--- LIST OF TASKS ---
**1.** Answer these questions from the Peacetime album page:
(a) At which studio was the album recorded?
(b) Which album comes directly before Peacetime in the Eddi Reader chronology?
(c) How was the album promoted?
**2.** Please reproduce the Peacetime album page from "Eddi Reader chronology" up to and including "29 January 2007.".

Studio album by Eddi Reader
- Released: UK: 29 January 2007 US: March 2007
- Studio: Pure Records Studio, Yorkshire
- Genre: Folk
- Length: 52:56
- Label: Rough Trade
- Producer: John McCusker

Eddi Reader chronology
| Sings the Songs of Robert Burns (2003) | Peacetime (2007) | The Songs of Robert Burns Deluxe Edition (2009) |

= Peacetime (album) =

Peacetime is the eighth studio album by Eddi Reader released in the UK on 29 January 2007.

The album was promoted the following month by a full UK tour with her own band including John McCusker, Boo Hewerdine, Kevin McGuire, Alan Kelly and Roy Dodds.

Eddi says the album started with a desire to work with some of the UK's amazing traditional folk musicians and some contemporary players who she considers the best in their field. "They are free from the normal music business eccentricities and attitude that I associate with the pop industry," she explains.

--- DATASET EXCERPT ---
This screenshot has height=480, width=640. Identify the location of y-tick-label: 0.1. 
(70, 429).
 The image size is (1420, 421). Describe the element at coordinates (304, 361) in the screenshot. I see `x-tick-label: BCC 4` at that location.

--- ANSWERS FOR EACH ITEM ---
**1.**
(a) Pure Records Studio, Yorkshire
(b) Sings the Songs of Robert Burns (2003)
(c) By a full UK tour with her own band

**2.**
Eddi Reader chronology
| Sings the Songs of Robert Burns (2003) | Peacetime (2007) | The Songs of Robert Burns Deluxe Edition (2009) |

= Peacetime (album) =

Peacetime is the eighth studio album by Eddi Reader released in the UK on 29 January 2007.